Pope Paul VI had once said that the new word for peace is development, but that of the total man and of all men. This is a gigantic task facing us today. Social justice in matters of economic concerns and minority rights has become a crucial issue to deal with great prudence and tactfulness. The 100-year span following the Industrial Revolution which brought in the machine while displacing the worker, wreaked chaos in the world of labour. The labour-capital question still haunts us today. Purely profit-laden gross capitalism has failed in as much as the crude forms of socialistic economies. As far as man is not the centre of our efforts and commodity is allowed to be the ultimate measure and base of economies, this perennial question will never be solved and would persist as an agonizing issue at our cross-roads. One must not become a victim of economic determinism or imperialism. We must drink from our own wells and never let them go dry. Extravagance at all levels have to be avoided and the standard of living brought to a manageable level. It is the duty of those in government to care for the weak, the marginalized and the poor. The areas of concern embrace education, health care, employment opportunities and pension benefits. The foreign reserves are to be ensured with the local assets of the country and the skills of its native peoples, the human resources, invested to their full capacity. It must be a win-win process in all sectors and to the degree possible, contentment for all.

Forgiveness

Religions bring in human progress and civilization the spiritual resources of enlightenment and wisdom. It can help guide our choices, options and decision-making. This land is blessed with four of the major world religions that can provide a fountain of wisdom and level-headedness to the people.

Religious leadership today has to be involved in political, social and cultural issues, though be distant from party politics. Really, religions come alive only in human activities where basically it is the religious values that are in question and peril: respect for life and human dignity, justice at all levels that lead to sharing and caring of the marginalized, with assets put to the service of the entire country.

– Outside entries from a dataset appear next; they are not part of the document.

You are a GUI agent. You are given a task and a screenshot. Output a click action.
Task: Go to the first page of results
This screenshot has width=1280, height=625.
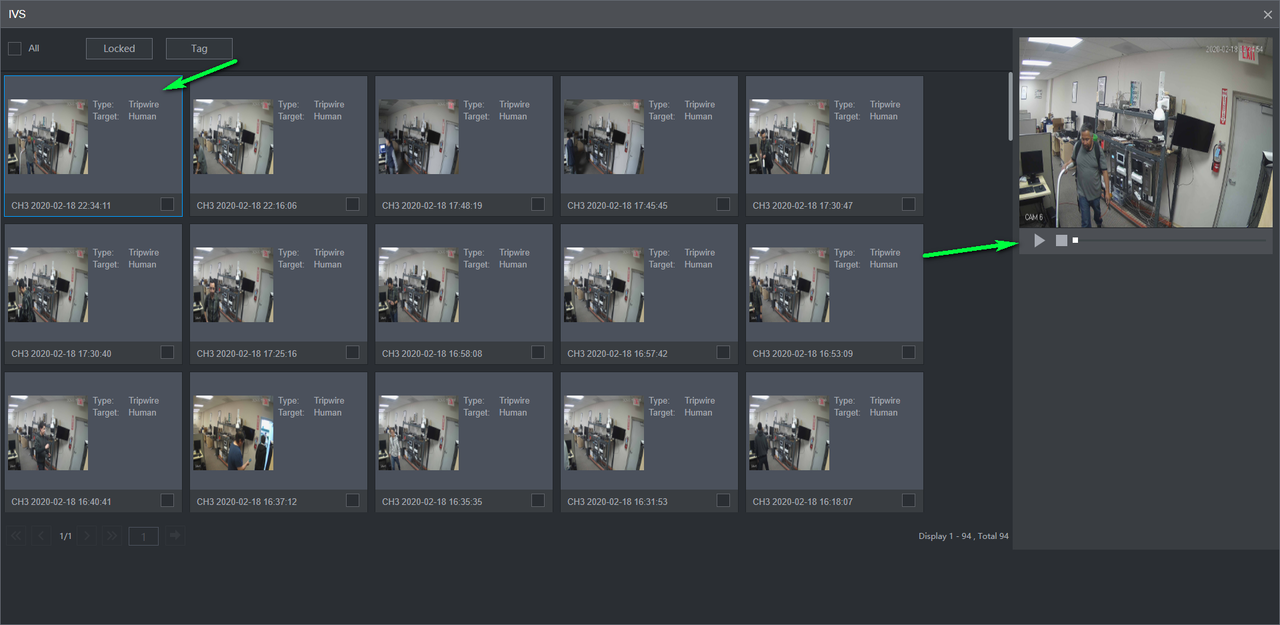point(16,536)
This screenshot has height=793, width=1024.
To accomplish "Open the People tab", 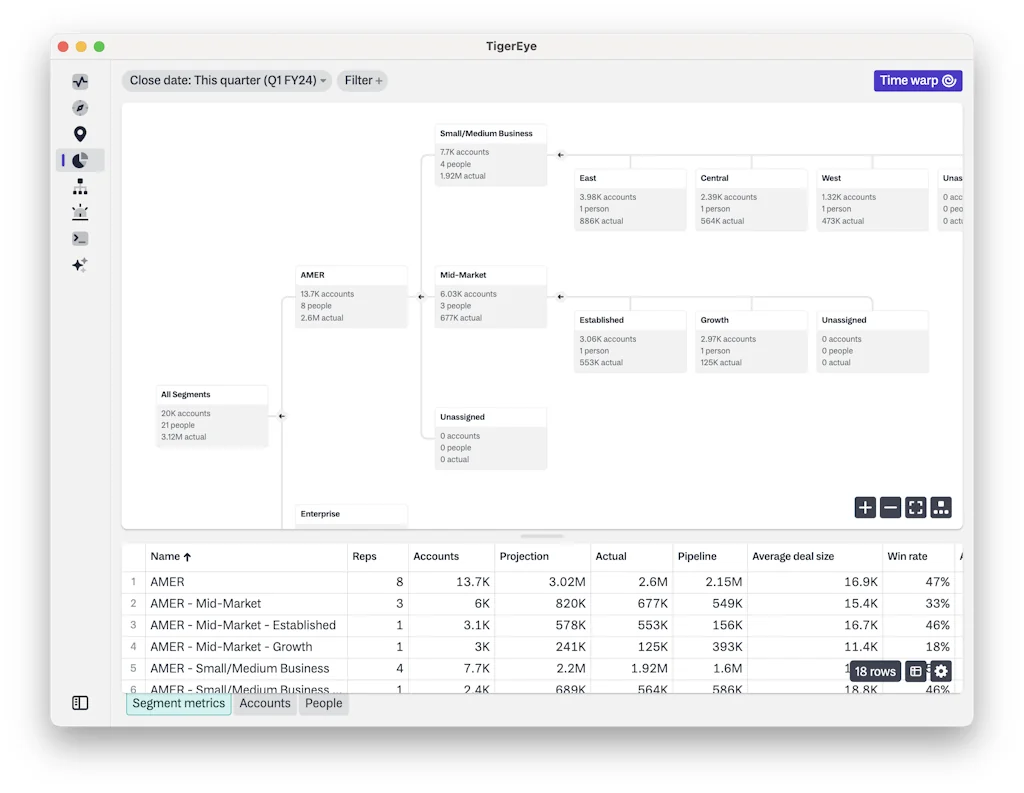I will 323,703.
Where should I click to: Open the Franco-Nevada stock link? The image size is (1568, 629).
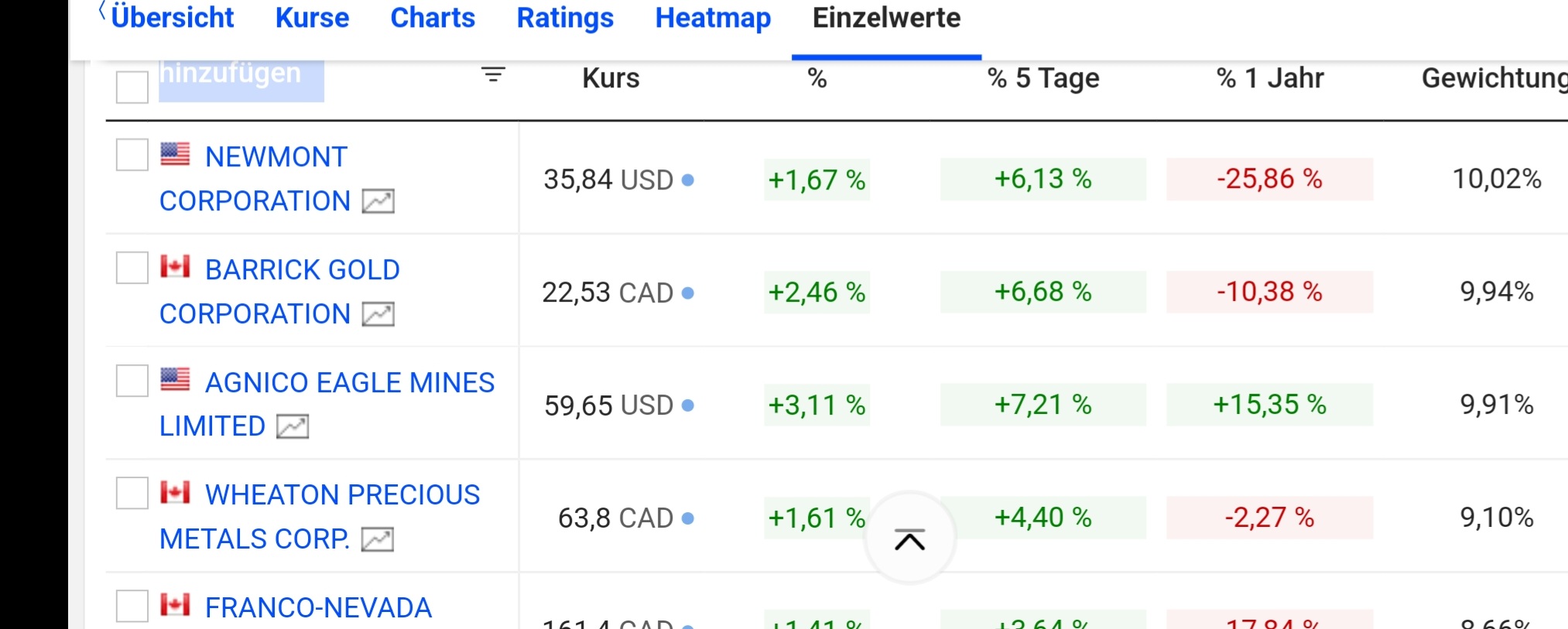[x=318, y=608]
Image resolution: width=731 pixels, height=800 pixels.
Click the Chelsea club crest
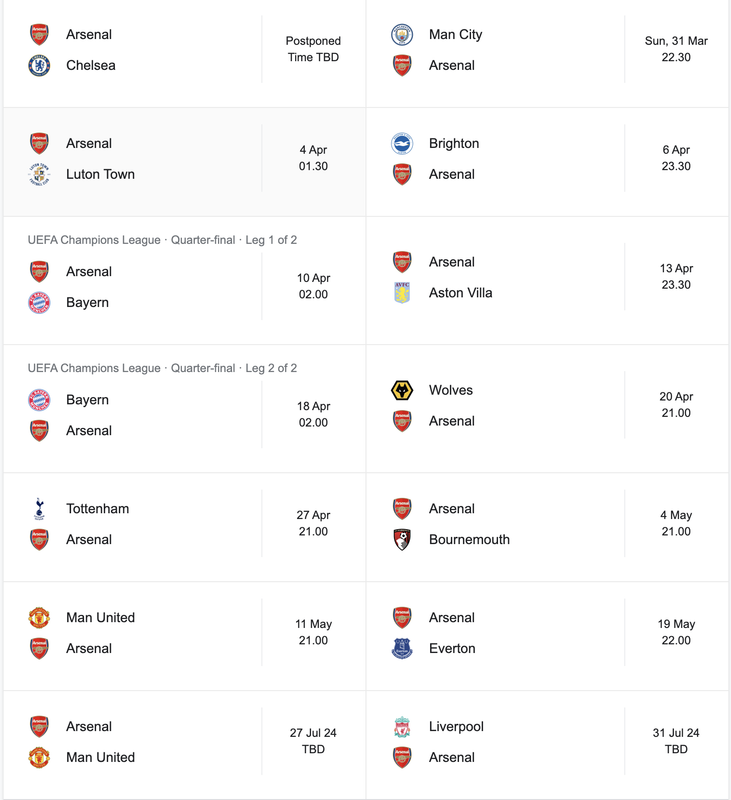coord(39,65)
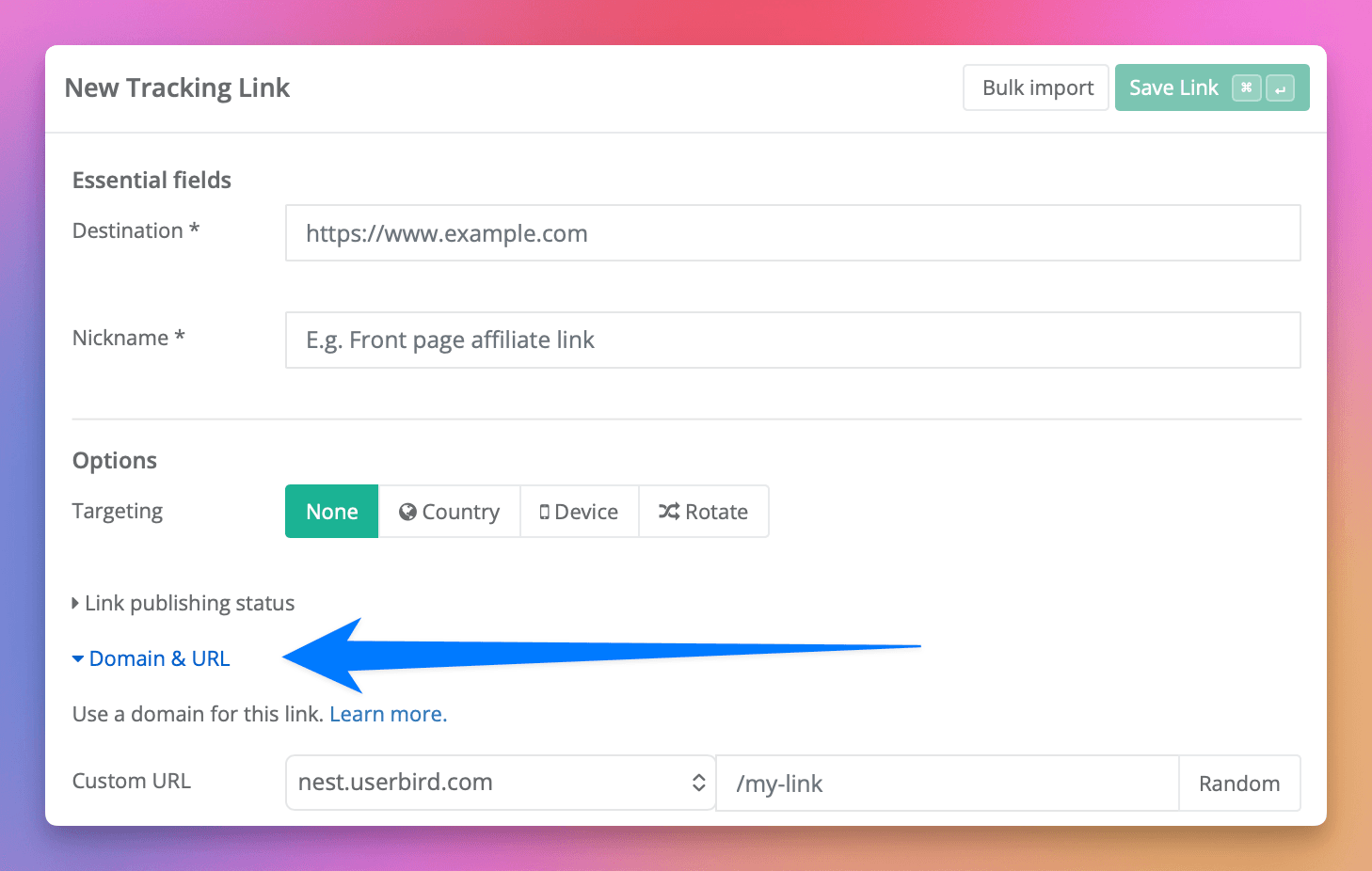1372x871 pixels.
Task: Click the Destination input field
Action: [x=791, y=232]
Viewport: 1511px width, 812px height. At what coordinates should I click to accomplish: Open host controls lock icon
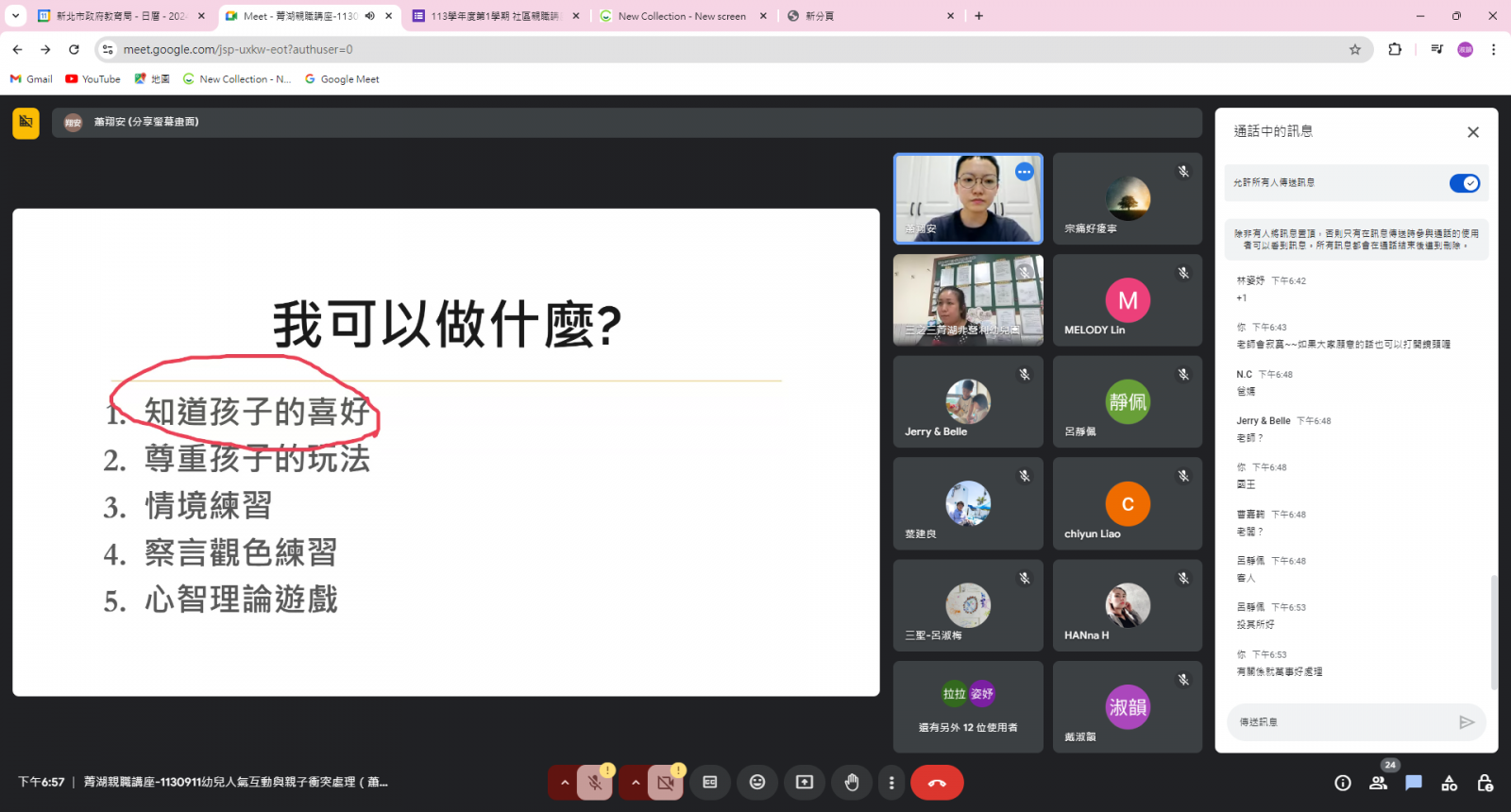point(1485,783)
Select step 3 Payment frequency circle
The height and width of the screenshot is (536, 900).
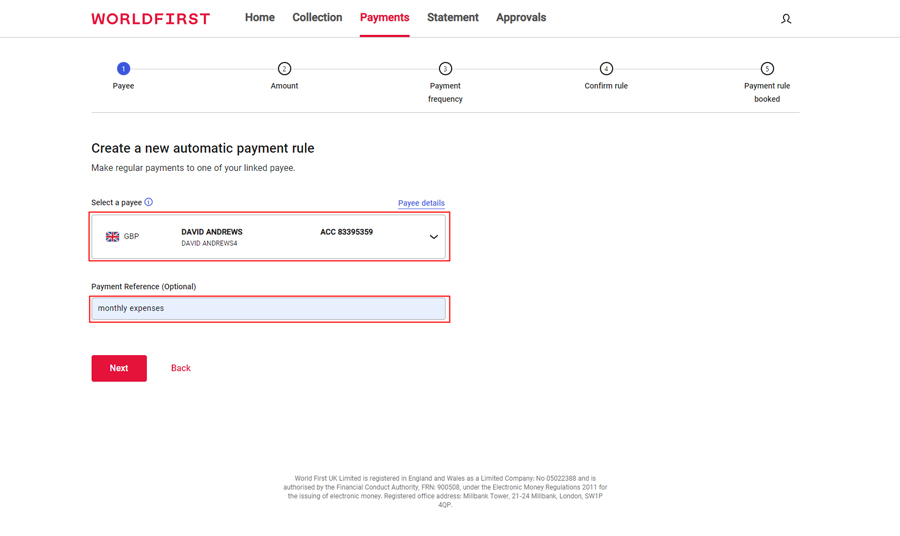pos(445,69)
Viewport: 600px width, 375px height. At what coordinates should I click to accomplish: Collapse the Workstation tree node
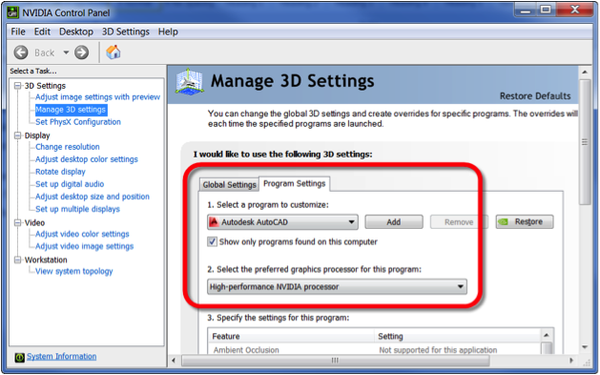[x=18, y=260]
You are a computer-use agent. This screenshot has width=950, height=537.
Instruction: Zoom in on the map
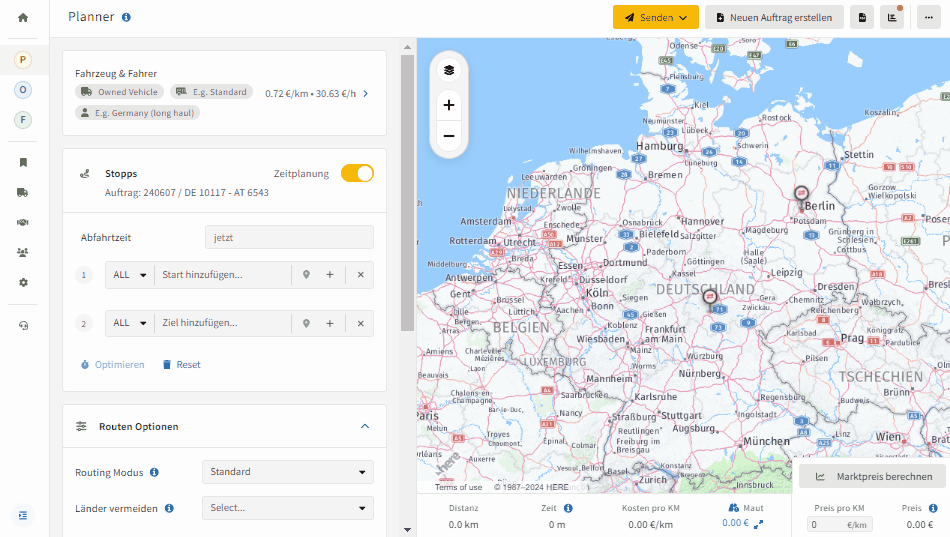[449, 105]
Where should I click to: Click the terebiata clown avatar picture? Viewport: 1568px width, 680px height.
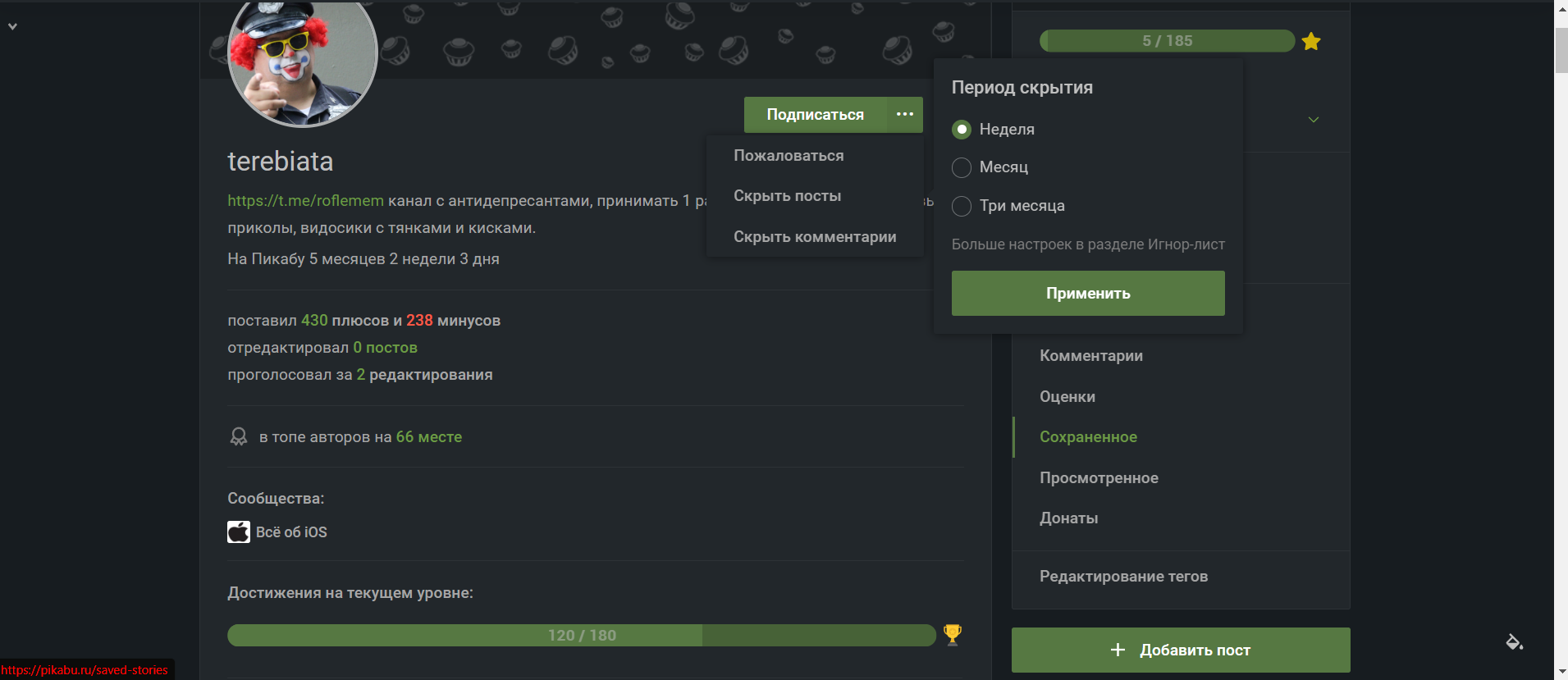[x=302, y=56]
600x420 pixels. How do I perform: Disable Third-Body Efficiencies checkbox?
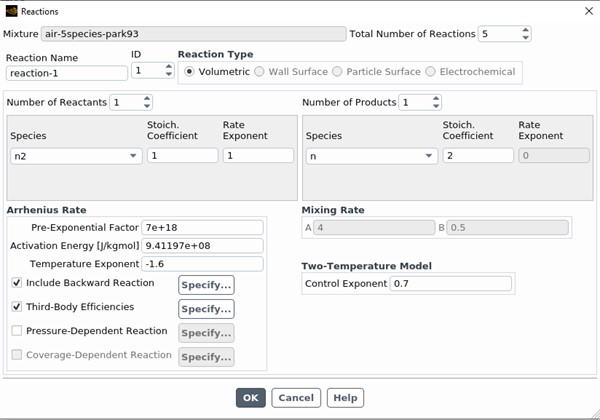pos(16,307)
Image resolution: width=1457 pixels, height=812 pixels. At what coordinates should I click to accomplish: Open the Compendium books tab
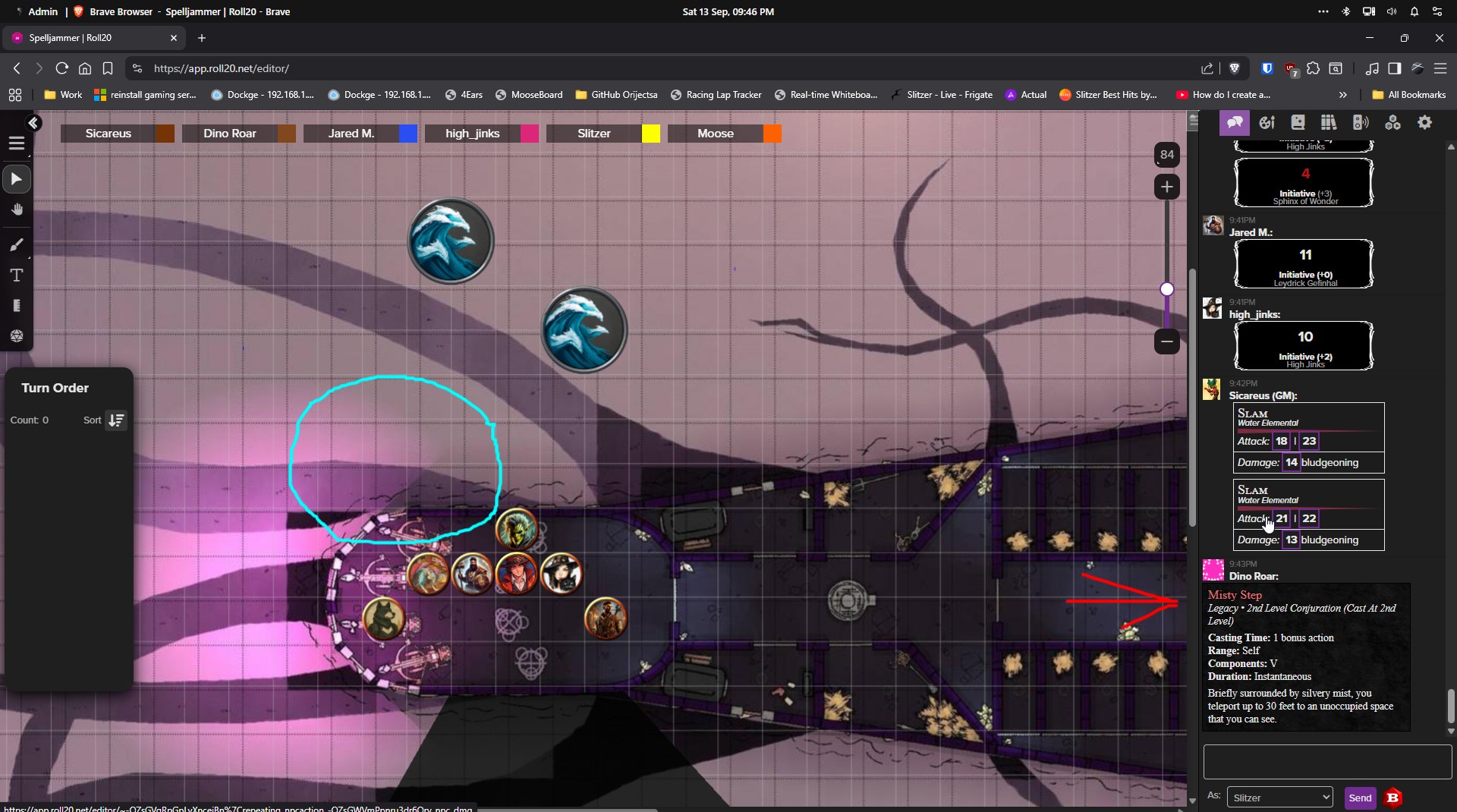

At Christmas time, we celebrate the birth of Jesus Christ who was the Prince of Peace bringing in the era when enemies can forgive and embrace each other in humility and forgiveness. He battled against sin in all its forms, personal, social and structural. Unless sinful and unjust structures are radically changed no justice, peace or order can take place. St. Augustine, the 4th century African Christian luminary said: “Peace is tranquility of order”. It is a target that has to be attained by pain-staking effort and sincere commitment. Leaders, both political to whom the nation hands over responsibilities of governance and religious leaders who hold the religious truths have to partner the task of leading the people towards progress and contentment.

Christ was the good Samaritan who cared for the Jew and fed the hundreds out in the mountains and forgave even from the cross giving hope even to the abandoned robber. He hated sin and hypocrisy but loved the sinner and the humble who came to him for consolation and succor. Christmas is the time to mend differences, clear misunderstandings, break barriers, cross borders, reach out to new frontiers and find fresher openings to meander the paths of peace and reconciliation, especially, in a country where right now, all of us are torn apart by the pain of ethnic tensions, political instability and cultural alienation.